| Problem to solve |
Stop after the line containing "You are a computer-use agent. 1170x877"; retype every line of the data before it exactly, starting from the first.

──────────────────────────────

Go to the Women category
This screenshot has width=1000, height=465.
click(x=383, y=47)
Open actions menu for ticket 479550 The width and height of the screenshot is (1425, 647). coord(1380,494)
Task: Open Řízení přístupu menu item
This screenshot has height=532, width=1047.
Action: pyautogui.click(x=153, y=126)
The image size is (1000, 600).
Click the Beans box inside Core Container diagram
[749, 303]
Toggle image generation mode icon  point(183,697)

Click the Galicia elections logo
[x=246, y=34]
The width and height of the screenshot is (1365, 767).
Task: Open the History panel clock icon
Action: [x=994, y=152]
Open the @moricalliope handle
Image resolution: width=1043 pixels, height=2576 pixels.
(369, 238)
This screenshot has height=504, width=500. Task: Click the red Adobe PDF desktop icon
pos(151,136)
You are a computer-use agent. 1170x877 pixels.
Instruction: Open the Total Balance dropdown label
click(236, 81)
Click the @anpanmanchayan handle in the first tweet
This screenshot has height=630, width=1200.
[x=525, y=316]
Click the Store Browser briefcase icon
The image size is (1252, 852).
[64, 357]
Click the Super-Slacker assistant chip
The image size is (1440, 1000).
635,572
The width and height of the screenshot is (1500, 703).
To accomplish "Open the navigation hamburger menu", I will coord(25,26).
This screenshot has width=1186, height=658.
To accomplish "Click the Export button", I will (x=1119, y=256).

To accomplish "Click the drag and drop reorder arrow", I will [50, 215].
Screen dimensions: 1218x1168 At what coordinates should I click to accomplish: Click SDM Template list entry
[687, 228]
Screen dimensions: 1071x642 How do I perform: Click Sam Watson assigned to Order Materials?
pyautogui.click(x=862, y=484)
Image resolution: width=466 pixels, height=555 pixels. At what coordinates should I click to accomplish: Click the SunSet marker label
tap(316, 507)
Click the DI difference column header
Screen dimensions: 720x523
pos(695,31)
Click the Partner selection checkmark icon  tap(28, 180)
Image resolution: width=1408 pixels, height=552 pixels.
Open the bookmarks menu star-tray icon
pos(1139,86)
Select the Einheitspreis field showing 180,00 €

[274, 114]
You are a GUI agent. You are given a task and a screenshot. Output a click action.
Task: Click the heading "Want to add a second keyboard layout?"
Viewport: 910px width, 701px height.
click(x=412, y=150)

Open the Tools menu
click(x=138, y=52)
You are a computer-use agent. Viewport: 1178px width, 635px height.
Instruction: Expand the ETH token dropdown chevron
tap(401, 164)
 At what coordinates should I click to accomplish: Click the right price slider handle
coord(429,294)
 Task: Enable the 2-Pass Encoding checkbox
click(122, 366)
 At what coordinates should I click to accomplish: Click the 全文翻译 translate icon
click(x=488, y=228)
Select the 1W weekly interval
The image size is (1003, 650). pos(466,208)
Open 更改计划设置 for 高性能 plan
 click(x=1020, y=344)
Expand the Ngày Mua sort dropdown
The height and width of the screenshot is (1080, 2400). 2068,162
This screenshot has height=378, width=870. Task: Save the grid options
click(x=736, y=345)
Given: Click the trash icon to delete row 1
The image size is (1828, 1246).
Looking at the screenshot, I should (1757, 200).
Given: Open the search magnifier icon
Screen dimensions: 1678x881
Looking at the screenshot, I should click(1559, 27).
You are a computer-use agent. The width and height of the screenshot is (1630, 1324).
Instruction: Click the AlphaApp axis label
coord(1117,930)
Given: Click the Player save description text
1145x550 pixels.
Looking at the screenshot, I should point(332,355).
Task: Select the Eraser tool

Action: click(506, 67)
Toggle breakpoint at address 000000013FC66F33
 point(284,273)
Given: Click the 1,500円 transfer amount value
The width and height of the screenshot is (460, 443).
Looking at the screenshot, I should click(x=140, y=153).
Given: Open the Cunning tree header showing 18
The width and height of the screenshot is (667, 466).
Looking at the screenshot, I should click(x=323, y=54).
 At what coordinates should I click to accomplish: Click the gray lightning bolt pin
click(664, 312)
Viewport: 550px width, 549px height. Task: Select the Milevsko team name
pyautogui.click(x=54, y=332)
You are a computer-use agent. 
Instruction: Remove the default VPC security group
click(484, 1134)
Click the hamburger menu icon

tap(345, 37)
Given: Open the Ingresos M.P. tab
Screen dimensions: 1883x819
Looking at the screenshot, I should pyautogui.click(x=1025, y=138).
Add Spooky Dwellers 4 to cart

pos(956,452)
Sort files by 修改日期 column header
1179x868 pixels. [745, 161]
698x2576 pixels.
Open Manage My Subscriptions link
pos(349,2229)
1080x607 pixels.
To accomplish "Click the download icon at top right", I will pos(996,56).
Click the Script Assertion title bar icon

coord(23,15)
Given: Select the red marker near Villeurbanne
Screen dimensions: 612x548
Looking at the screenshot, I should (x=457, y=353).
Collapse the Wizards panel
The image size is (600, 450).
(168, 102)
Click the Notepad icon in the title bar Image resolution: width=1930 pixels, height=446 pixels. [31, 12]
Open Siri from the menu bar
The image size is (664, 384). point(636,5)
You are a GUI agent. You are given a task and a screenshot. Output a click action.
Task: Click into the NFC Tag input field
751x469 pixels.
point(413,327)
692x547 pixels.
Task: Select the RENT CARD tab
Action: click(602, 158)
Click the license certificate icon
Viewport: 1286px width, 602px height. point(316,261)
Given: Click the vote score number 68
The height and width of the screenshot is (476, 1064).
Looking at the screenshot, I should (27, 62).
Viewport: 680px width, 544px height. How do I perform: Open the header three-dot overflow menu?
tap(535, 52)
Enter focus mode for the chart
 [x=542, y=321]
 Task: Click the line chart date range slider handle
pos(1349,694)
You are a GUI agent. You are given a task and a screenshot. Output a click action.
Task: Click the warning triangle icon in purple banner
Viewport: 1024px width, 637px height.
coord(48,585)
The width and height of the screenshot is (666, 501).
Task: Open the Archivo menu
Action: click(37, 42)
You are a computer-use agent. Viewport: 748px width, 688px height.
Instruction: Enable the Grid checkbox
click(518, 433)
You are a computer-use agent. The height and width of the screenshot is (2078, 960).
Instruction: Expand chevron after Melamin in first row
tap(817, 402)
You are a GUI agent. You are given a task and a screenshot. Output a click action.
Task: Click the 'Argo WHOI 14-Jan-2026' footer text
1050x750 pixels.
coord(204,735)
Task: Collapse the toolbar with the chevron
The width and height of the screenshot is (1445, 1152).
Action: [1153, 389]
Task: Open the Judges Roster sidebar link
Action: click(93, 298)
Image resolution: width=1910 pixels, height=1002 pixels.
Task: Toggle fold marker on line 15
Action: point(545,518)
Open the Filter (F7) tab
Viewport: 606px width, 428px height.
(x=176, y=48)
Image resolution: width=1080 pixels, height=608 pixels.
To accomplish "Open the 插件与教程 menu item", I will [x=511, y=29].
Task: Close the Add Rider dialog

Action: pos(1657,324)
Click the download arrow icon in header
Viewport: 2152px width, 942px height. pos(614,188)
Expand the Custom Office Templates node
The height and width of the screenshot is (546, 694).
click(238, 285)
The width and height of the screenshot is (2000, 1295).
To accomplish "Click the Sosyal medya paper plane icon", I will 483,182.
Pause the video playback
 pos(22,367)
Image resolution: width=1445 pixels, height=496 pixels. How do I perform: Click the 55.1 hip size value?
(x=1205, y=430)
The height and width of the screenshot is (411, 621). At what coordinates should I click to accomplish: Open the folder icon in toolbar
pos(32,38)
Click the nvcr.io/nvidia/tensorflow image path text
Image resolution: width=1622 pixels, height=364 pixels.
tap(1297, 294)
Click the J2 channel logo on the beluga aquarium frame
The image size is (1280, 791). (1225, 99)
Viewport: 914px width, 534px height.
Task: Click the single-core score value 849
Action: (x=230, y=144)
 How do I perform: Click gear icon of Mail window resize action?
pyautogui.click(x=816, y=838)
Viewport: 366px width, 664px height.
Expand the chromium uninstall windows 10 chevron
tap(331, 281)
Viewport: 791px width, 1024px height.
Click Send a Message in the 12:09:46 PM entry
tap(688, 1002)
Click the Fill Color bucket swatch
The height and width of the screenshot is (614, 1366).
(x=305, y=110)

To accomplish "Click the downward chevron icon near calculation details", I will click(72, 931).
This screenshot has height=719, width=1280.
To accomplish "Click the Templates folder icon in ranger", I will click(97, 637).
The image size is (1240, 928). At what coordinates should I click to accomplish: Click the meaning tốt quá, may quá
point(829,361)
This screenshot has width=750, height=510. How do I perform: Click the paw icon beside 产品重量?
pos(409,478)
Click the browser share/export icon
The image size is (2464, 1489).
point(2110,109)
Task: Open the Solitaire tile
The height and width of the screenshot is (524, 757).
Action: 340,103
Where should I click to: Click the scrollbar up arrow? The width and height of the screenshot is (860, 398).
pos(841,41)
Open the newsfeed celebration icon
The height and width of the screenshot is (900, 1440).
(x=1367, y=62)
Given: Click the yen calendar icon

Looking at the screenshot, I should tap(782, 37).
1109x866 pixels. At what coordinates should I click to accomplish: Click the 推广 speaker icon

──────────────────────────────

| Response to the task |
Go to the Women category
This screenshot has width=1000, height=465.
click(x=383, y=47)
Open actions menu for ticket 479550 The width and height of the screenshot is (1425, 647). coord(1380,494)
Task: Open Řízení přístupu menu item
This screenshot has height=532, width=1047.
Action: pyautogui.click(x=153, y=126)
The image size is (1000, 600).
Click the Beans box inside Core Container diagram
[749, 303]
Toggle image generation mode icon  point(183,697)

Click the Galicia elections logo
[x=246, y=34]
The width and height of the screenshot is (1365, 767).
Task: Open the History panel clock icon
Action: [x=994, y=152]
Open the @moricalliope handle
Image resolution: width=1043 pixels, height=2576 pixels.
(369, 238)
This screenshot has height=504, width=500. Task: Click the red Adobe PDF desktop icon
pos(151,136)
You are a computer-use agent. 1170x877 pixels.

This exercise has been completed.